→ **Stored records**
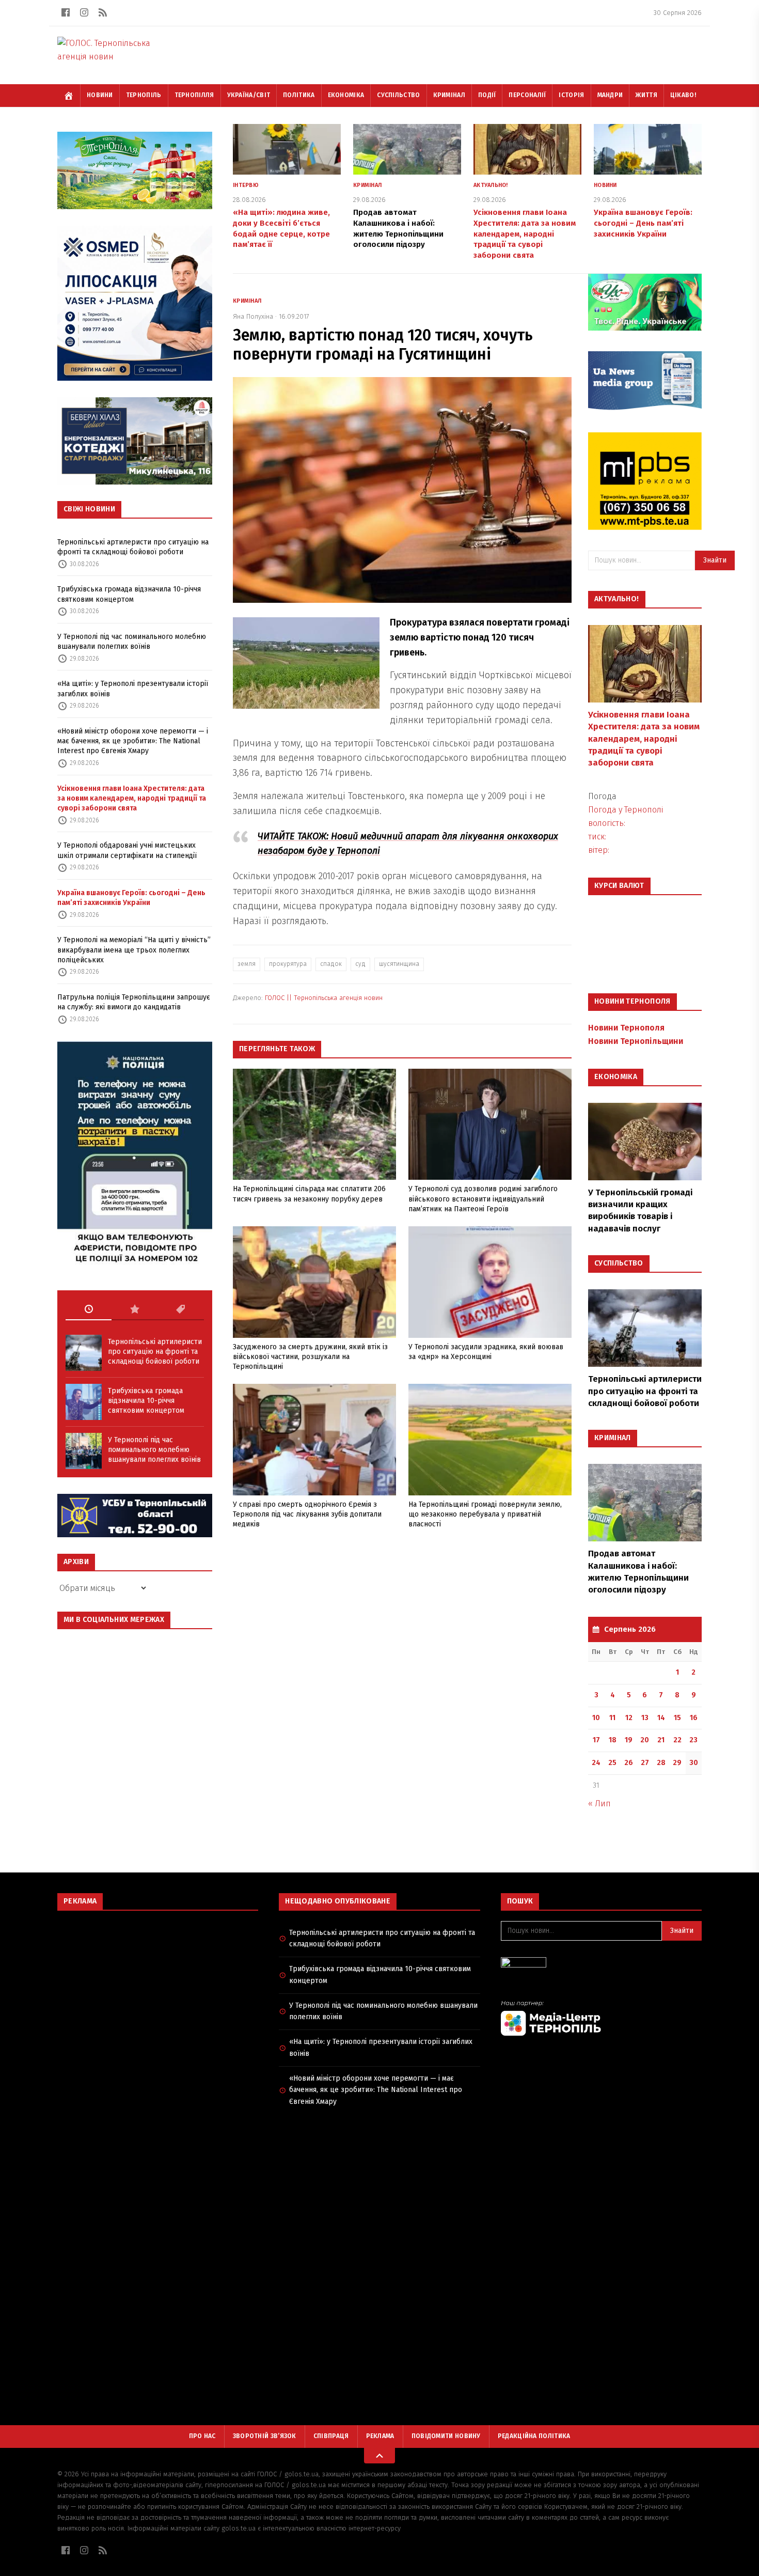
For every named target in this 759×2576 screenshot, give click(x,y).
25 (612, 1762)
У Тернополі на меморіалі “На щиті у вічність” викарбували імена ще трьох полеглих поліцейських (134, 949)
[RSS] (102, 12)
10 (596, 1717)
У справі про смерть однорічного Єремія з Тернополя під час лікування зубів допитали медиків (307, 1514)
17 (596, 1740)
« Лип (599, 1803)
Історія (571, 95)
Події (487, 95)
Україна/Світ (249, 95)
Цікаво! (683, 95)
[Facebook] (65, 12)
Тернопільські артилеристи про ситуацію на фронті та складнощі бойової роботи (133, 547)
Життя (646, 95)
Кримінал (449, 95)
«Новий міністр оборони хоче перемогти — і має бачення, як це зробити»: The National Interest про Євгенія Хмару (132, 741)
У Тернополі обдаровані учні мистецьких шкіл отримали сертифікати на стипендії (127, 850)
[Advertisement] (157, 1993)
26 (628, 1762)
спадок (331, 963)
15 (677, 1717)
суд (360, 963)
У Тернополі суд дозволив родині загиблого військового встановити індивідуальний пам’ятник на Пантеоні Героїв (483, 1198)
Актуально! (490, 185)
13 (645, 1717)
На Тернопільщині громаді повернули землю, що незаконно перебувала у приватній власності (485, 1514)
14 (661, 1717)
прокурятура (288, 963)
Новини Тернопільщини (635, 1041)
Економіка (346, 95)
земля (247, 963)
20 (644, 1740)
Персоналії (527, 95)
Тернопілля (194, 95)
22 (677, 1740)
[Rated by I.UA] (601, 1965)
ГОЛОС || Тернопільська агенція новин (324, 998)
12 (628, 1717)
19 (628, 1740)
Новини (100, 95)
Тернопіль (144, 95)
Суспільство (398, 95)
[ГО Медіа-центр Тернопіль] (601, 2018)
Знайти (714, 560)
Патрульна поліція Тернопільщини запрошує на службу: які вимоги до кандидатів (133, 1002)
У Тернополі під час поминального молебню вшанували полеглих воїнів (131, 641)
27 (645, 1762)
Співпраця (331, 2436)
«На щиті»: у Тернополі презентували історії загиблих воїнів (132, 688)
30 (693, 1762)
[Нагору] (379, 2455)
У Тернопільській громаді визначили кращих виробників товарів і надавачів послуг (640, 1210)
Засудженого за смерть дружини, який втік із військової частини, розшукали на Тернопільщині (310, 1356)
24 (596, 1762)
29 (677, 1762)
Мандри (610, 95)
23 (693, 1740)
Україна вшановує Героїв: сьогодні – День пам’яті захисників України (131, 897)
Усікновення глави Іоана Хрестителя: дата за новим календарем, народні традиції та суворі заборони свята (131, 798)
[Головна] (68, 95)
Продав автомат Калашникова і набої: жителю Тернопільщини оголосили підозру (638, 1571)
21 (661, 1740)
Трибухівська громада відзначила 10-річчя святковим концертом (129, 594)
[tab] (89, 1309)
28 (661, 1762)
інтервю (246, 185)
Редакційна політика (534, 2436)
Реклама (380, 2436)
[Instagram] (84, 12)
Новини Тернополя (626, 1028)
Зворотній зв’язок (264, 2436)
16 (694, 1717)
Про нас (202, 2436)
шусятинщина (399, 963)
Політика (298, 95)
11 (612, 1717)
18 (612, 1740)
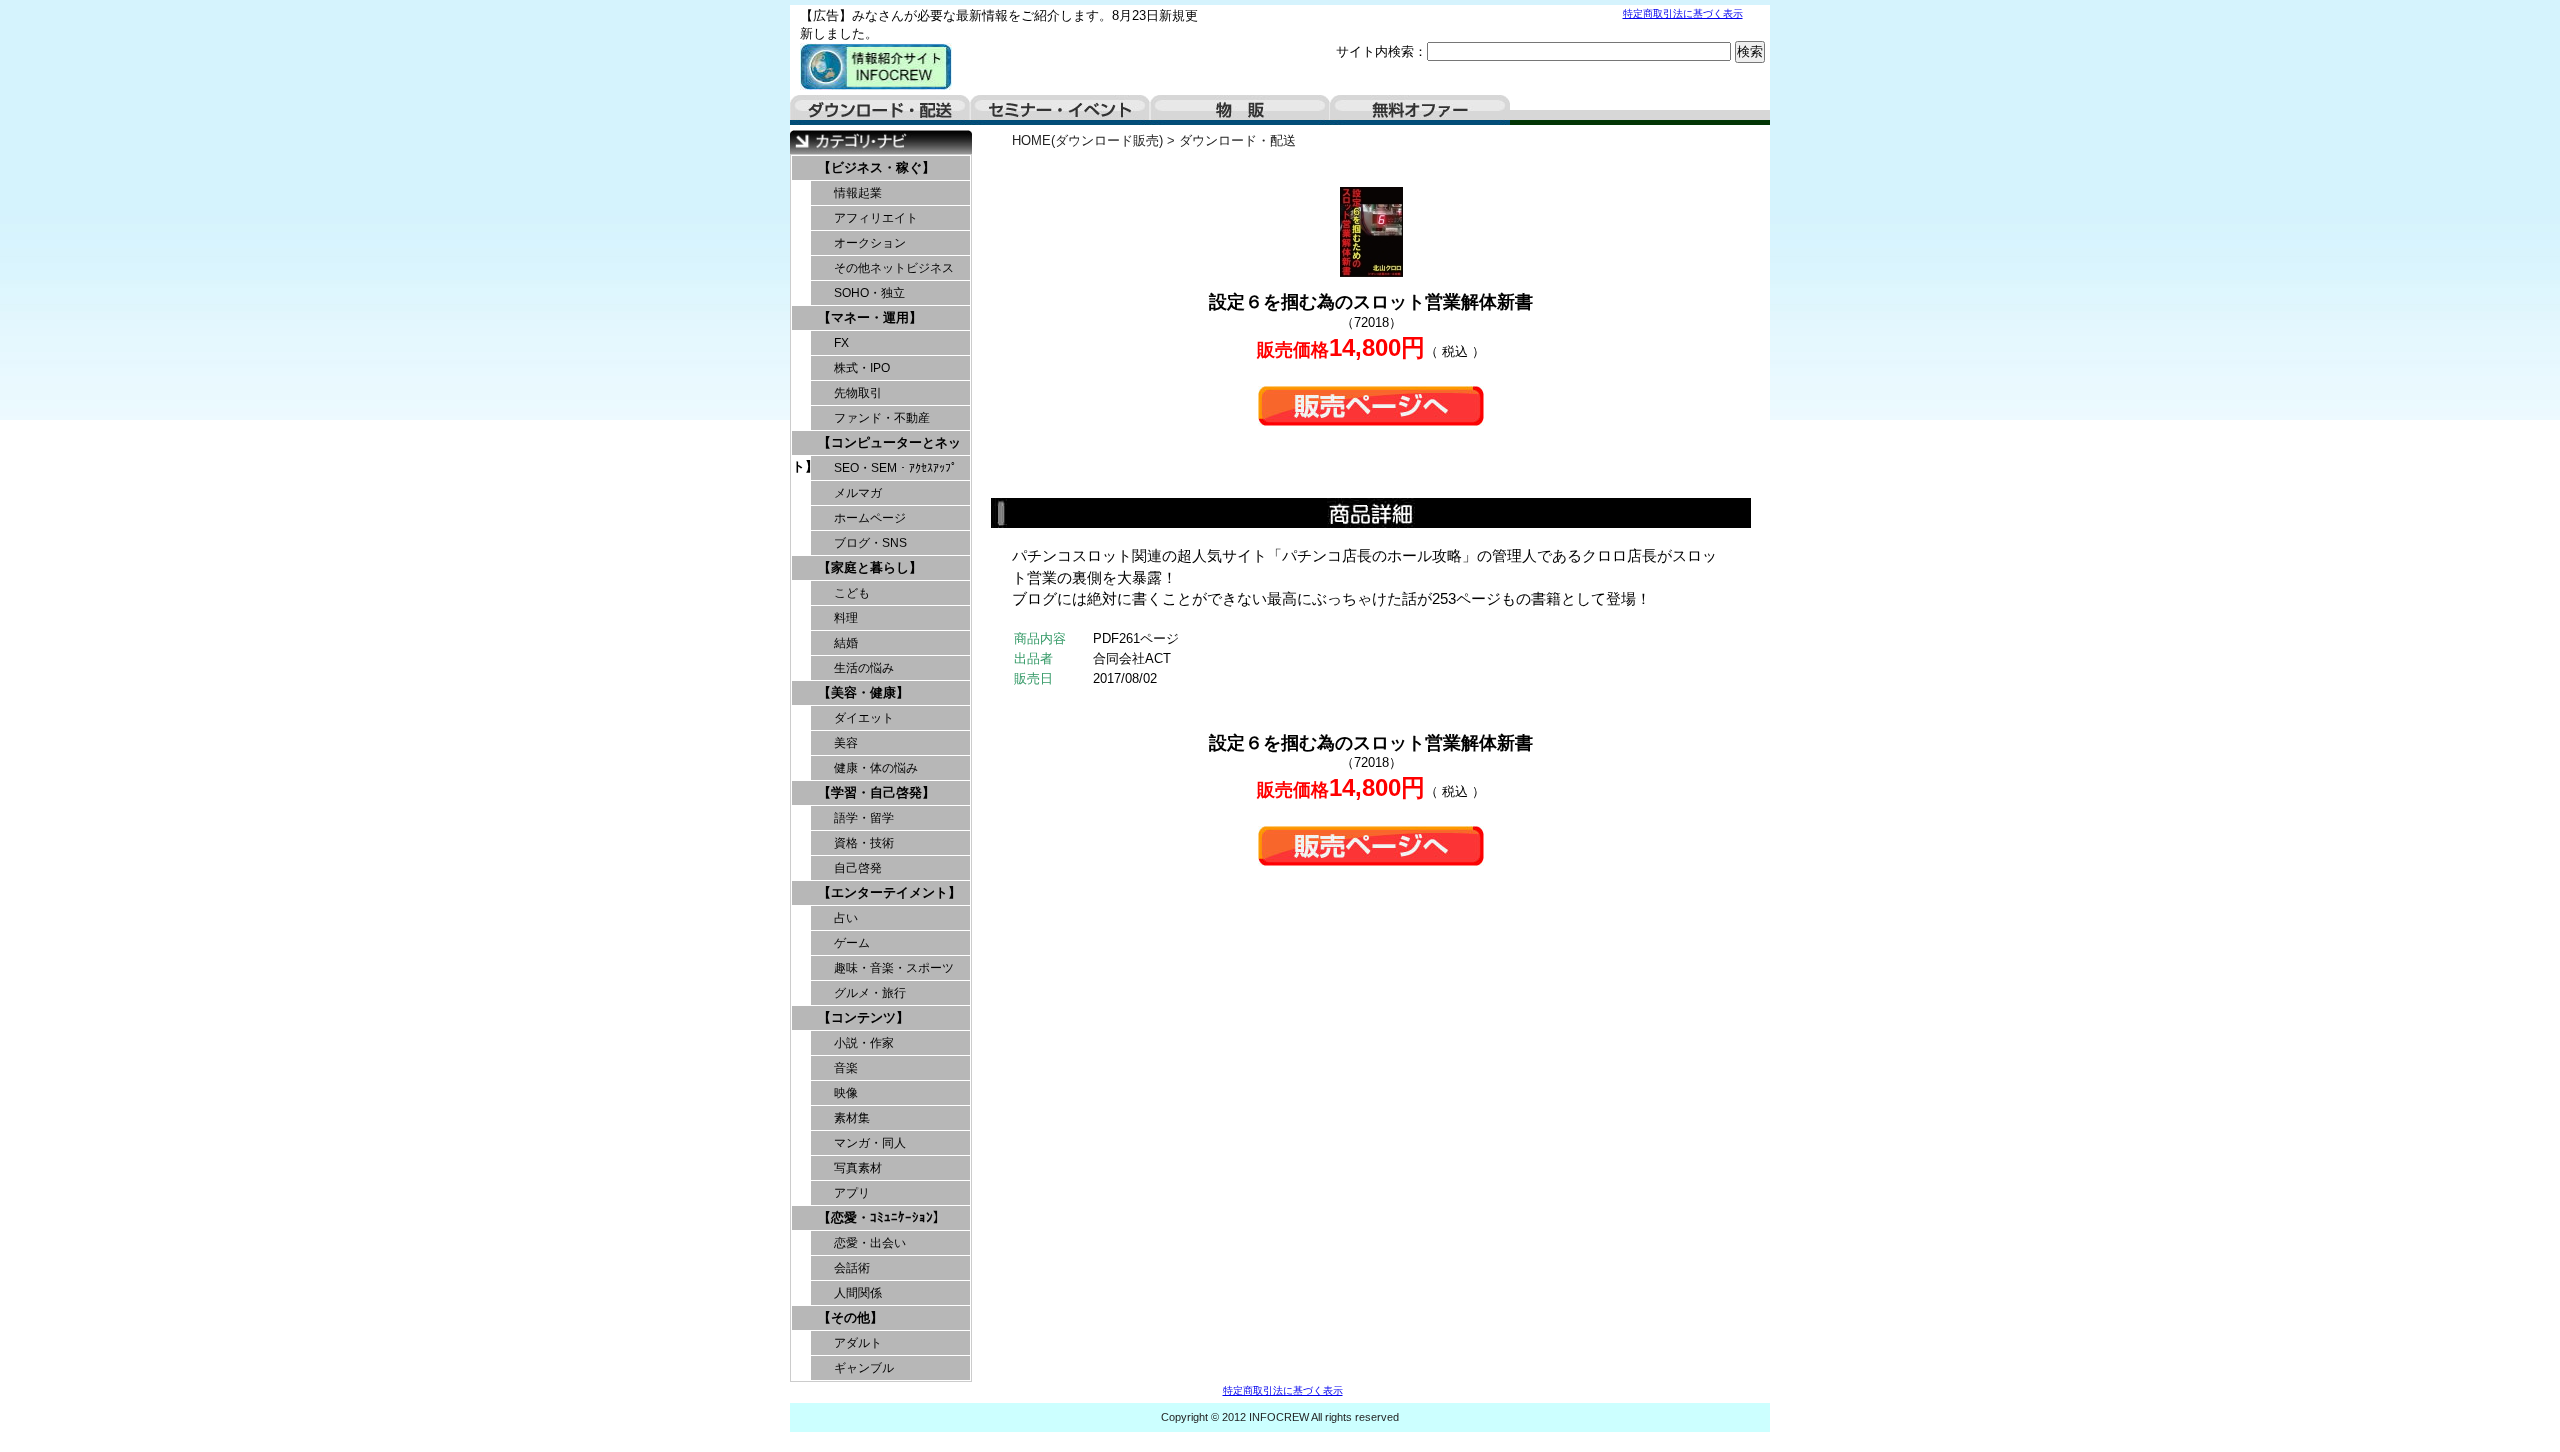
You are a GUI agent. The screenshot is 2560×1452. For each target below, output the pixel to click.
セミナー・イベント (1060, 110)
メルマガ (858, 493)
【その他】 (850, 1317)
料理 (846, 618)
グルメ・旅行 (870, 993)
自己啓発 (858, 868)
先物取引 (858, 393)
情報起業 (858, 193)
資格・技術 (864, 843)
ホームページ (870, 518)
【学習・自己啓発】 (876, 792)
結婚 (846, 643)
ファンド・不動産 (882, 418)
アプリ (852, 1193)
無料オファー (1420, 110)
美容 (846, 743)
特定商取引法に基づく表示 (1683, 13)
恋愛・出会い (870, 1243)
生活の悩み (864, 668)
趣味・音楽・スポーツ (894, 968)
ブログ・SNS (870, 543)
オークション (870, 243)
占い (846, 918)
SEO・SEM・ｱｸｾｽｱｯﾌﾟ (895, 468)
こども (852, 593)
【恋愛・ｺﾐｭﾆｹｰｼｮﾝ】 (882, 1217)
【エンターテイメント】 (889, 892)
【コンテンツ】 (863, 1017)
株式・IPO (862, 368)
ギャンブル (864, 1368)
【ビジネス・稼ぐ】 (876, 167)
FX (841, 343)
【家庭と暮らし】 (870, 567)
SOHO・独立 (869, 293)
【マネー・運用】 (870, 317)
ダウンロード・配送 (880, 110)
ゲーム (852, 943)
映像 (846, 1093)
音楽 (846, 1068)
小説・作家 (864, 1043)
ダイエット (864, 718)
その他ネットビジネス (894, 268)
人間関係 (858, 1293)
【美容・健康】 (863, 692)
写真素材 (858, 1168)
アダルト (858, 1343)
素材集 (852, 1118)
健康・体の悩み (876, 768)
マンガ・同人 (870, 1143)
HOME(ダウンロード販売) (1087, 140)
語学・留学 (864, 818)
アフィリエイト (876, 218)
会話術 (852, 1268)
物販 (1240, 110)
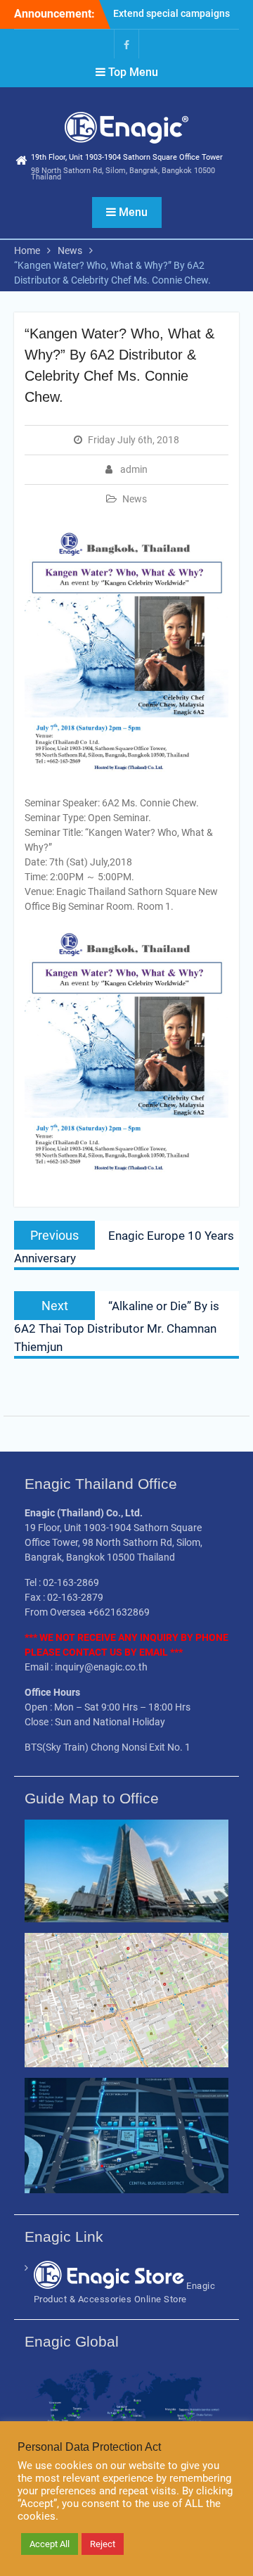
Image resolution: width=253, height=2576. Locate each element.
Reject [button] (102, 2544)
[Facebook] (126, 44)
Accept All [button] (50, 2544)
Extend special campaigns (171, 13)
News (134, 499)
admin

→ **Task requirements**
The number of lines in the data that hold "Тернополі" must be the entire answer.

→ **Solution to the exercise**
5